TEKST ŹRÓDŁOWY:
Pan minister przeszedł dobry trening. Wie, jak sprzedawać niepopularne informacje. Nie wie jednak, że taka "wiedza" bardzo go kompromituje. Bo co uwzględnił w swojej kalkulacji? Czy tylko śniadania i kolacje? A gdzie obiady i podwieczorki (warzywa i owoce już teraz są drogie, a będą jeszcze droższe)? I co z usługami, co z transportem? To się nie liczy? To nie będzie miało wpływu na ceny żywności?
W Sejmie premier Tusk lał miód na strwożone serca rodaków i zapewniał, że rząd bardzo troszczy się o obywateli i nie chce ich obciążać nadmiernymi kosztami. Dlatego nie będzie słuchał rad ekonomistów i opozycji (że w nosie ma opozycję - to rozumiem, ale żeby poniewierać ludźmi znającymi się nie tylko na domowych budżetach!). Mówił też, że nie da się, dla dobra narodu, oczywiście, wmanewrować w radykalne reformy finansów państwa. One są nieprzewidywalne i dotyczą niewiadomej przyszłości. A jemu chodzi o to, by tu i teraz obywatelom żyło się godnie!

DOSTARCZONE MATERIAŁY:
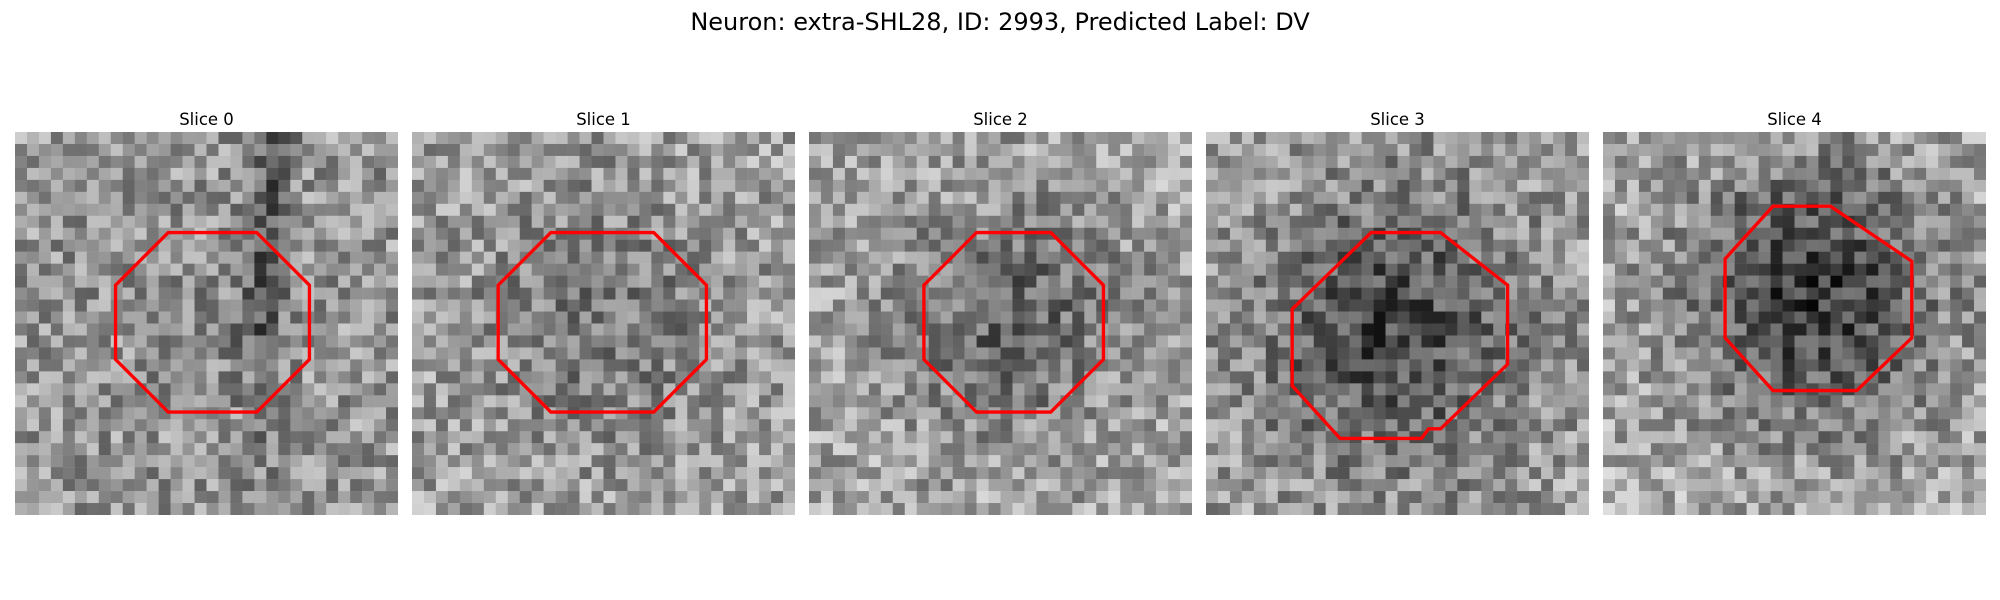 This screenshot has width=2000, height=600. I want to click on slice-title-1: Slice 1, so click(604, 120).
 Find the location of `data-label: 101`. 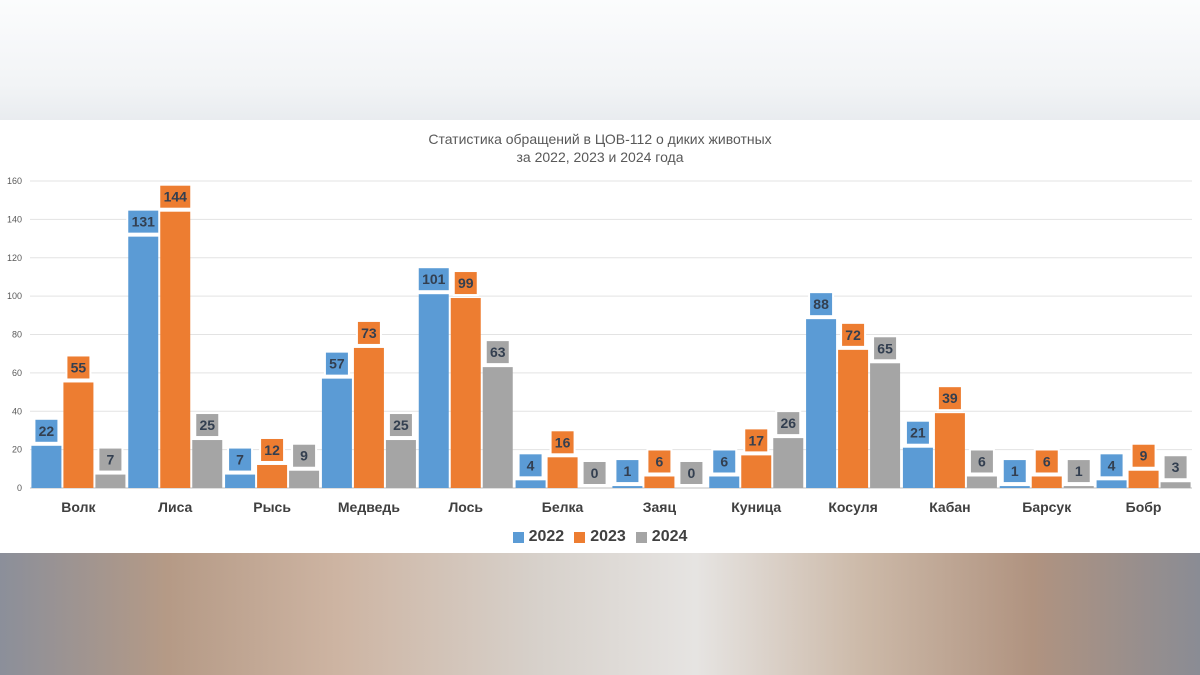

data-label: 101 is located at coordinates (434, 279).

---

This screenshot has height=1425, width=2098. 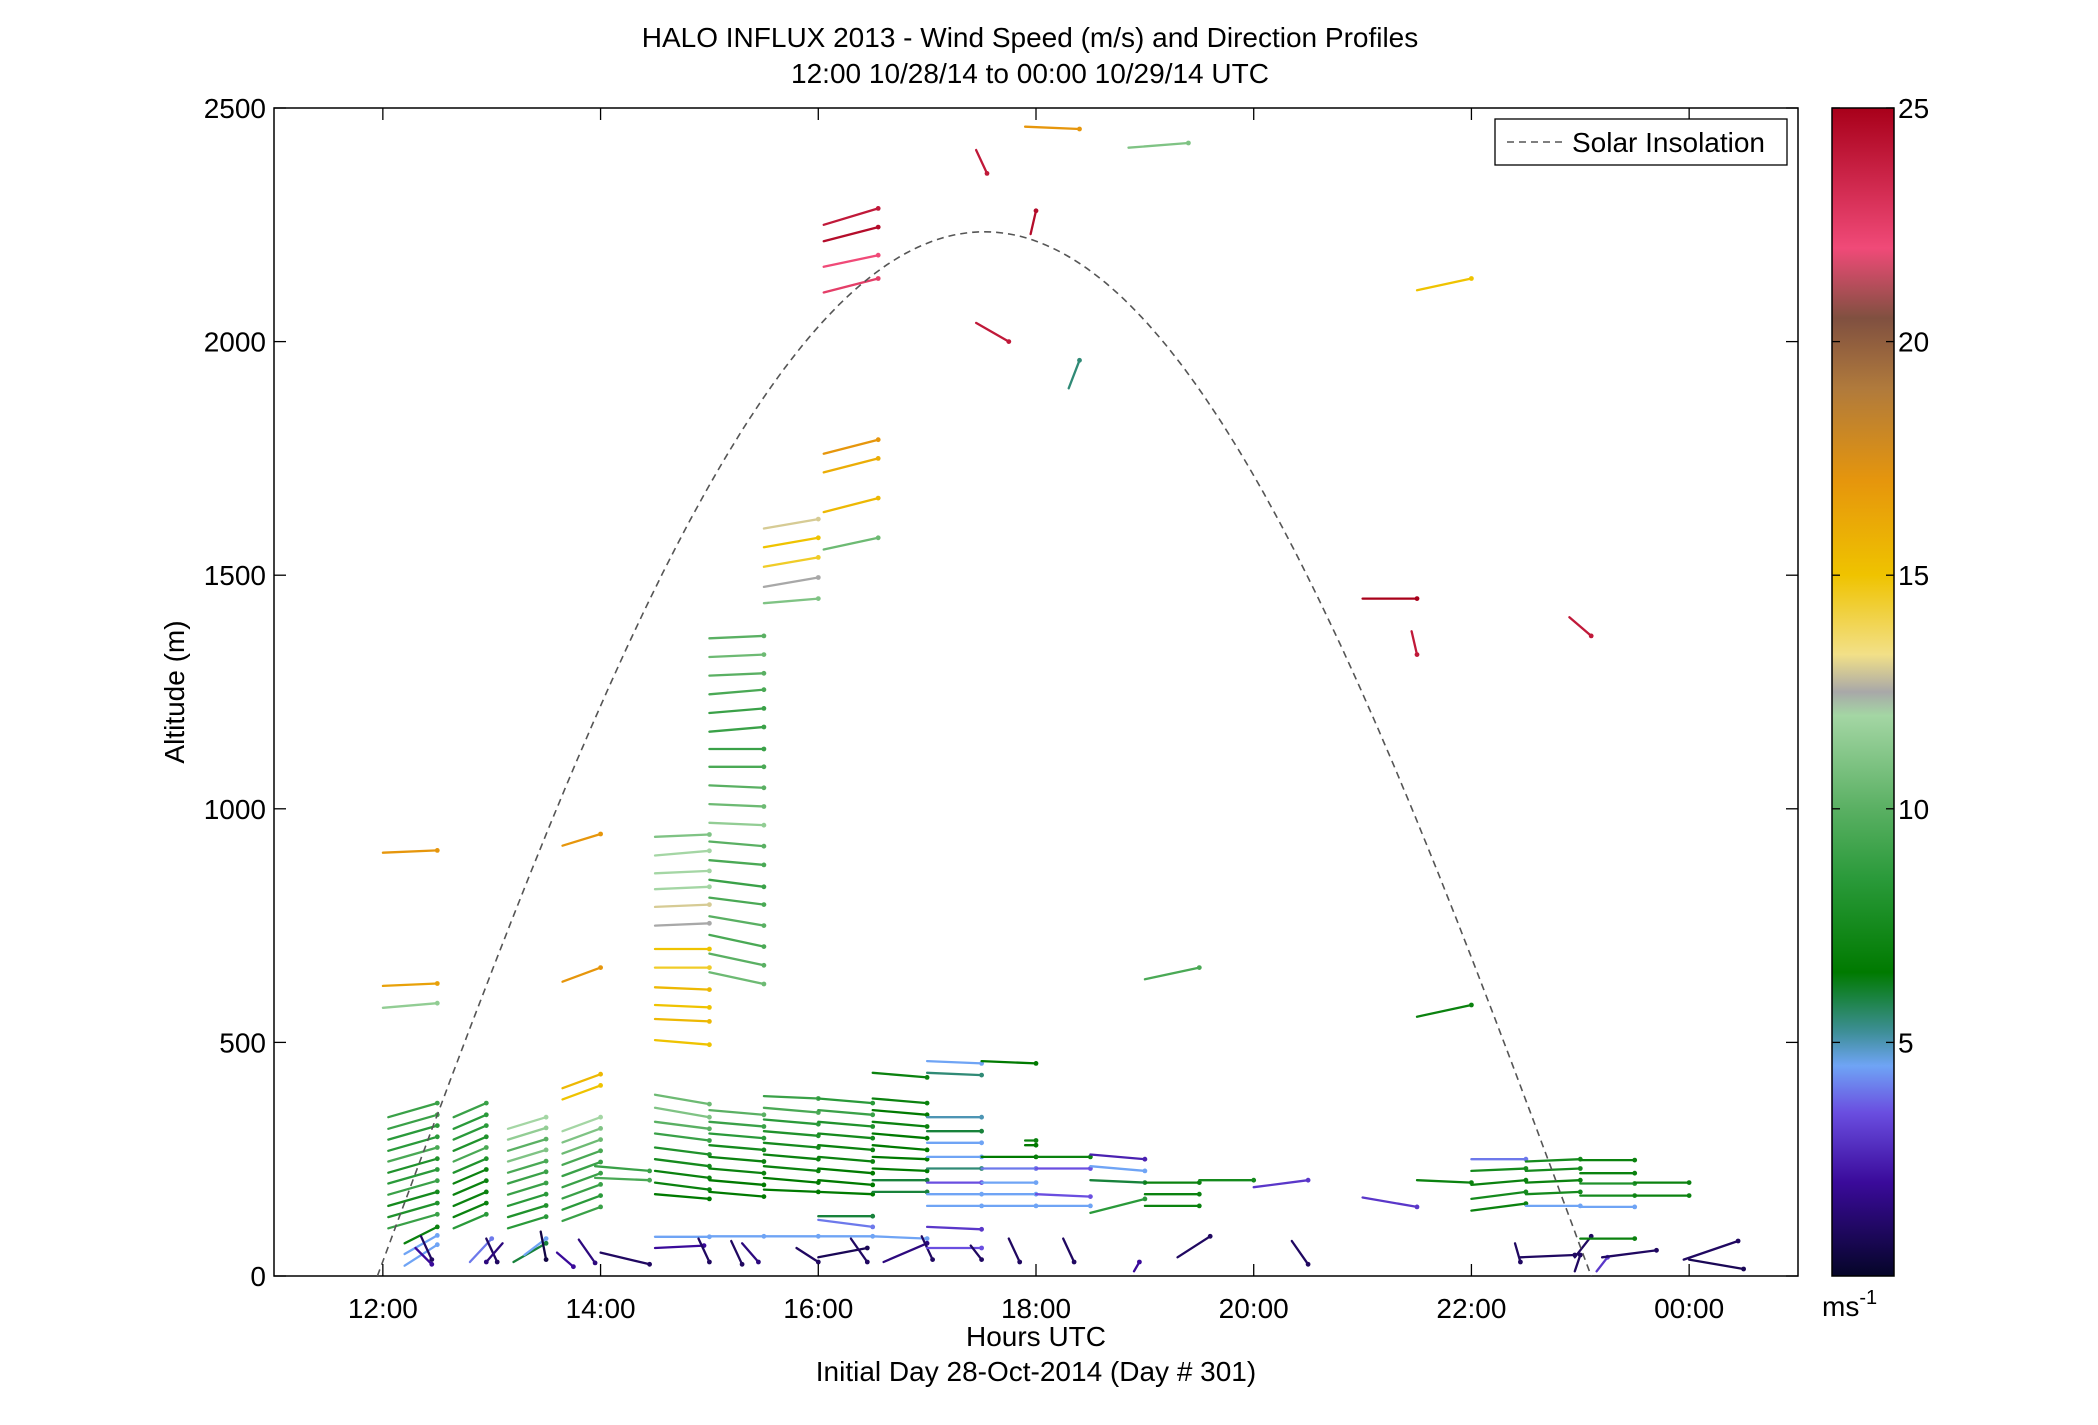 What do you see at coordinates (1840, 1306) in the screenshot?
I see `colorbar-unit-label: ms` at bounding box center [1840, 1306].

OPIS ZADANIA:
Zacytuj dosłownie fragment tekstu źródłowego od słów „Pan minister przeszedł” aż po słowa „na ceny żywności?”.

MIEJSCE NA ODPOWIEDŹ:
Pan minister przeszedł dobry trening. Wie, jak sprzedawać niepopularne informacje. Nie wie jednak, że taka "wiedza" bardzo go kompromituje. Bo co uwzględnił w swojej kalkulacji? Czy tylko śniadania i kolacje? A gdzie obiady i podwieczorki (warzywa i owoce już teraz są drogie, a będą jeszcze droższe)? I co z usługami, co z transportem? To się nie liczy? To nie będzie miało wpływu na ceny żywności?